Albert Adam Ranft (23 November 1858 - 5 October 1938) was a Swedish theatre director and actor.

==Biography==
Albert Adam Ranft was born in Stockholm, the son of Adolf Fredrik Ranft and Katarina Amalia Reijhell. His brother Gustaf Adolf Ranft (1856–1929) was also an actor.

Ranft debuted in the theatre company of Danish actress Magda von Dolcke (1838–1926) in Örebro during 1876.

He was involved in various amusing theater companies until 1884 when he started his own travelling company.

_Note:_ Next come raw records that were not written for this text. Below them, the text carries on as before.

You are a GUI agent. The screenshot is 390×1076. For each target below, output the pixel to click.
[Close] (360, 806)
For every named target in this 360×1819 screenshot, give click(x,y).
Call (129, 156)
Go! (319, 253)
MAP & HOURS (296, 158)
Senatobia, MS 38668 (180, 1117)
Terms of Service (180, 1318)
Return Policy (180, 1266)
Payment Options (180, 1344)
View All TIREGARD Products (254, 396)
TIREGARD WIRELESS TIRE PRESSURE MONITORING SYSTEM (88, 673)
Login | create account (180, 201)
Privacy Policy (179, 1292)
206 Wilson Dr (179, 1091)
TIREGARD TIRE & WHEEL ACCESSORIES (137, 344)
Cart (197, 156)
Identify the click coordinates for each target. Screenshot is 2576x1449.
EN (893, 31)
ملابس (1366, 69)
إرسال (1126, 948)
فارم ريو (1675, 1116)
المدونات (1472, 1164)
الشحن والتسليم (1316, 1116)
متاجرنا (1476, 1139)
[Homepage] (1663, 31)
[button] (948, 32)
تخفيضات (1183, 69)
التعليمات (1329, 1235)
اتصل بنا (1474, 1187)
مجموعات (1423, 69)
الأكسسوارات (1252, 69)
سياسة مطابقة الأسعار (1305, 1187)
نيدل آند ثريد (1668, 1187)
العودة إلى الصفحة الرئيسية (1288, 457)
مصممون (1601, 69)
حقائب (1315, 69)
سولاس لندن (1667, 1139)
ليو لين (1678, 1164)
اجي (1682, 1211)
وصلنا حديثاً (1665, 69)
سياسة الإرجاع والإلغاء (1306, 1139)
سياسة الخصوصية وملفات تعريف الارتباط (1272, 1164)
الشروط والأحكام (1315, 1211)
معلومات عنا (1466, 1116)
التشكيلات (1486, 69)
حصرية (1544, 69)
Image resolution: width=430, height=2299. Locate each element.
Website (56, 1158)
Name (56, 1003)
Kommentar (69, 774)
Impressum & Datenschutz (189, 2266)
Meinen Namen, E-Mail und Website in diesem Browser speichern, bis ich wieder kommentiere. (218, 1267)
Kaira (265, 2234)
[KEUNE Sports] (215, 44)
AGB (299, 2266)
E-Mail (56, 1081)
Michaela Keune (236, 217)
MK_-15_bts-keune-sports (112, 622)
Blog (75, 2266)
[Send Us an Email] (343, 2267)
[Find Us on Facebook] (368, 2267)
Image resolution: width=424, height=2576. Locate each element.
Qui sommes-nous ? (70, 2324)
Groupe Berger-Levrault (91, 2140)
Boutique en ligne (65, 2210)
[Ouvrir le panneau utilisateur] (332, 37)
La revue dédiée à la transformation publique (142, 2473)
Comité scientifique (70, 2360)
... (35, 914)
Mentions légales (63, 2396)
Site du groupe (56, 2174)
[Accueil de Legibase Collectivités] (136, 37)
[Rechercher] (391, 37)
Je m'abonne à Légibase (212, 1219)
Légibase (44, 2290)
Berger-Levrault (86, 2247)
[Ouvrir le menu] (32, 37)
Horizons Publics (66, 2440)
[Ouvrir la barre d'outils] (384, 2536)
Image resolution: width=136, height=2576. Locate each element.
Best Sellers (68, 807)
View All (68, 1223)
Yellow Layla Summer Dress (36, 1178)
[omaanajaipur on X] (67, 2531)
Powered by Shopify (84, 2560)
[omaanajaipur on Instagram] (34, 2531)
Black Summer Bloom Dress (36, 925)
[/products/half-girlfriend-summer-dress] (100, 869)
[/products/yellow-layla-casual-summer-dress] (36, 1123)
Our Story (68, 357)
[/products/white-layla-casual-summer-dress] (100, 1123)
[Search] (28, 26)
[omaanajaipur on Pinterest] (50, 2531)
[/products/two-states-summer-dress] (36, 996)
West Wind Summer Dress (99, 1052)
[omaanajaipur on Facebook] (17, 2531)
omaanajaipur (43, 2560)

Ranft was engaged from 1886 to 1890 as director and actor at Stora Teatern in Gothenburg and with Hjalmar Selander (1859-1928) in 1890–1892. He ran a traveling theater company from 1892 to 1893. In 1892, he took over ownership of Stora Teatern. In 1895, Ranft took over the Vasateatern in Stockholm.

Ranft was regarded as the "theatre emperor of Stockholm" in the early 20th century. For a while his empire comprised all the private playhouses in the city: Vasateatern, the Swedish Theatre, Södra Teatern, and Oscarsteatern. Simultaneously, he ran the Royal Swedish Opera. The jewel in his crown was the Swedish Theatre, where several plays that have made theatre history premiered, notably A Dream Play by August Strindberg in 1907.

==Personal life==
In 1878 he was married to actress Alma Helin (1854–1881) and from 1893 with actress Lisa Ranft (1876–1941) with whom he had the children operetta singer Kajsa Ranft (1894-1963) and actor Nils Ranft (1896–1974). Albert Ranft died in Stockholm and was buried at Norra begravningsplatsen.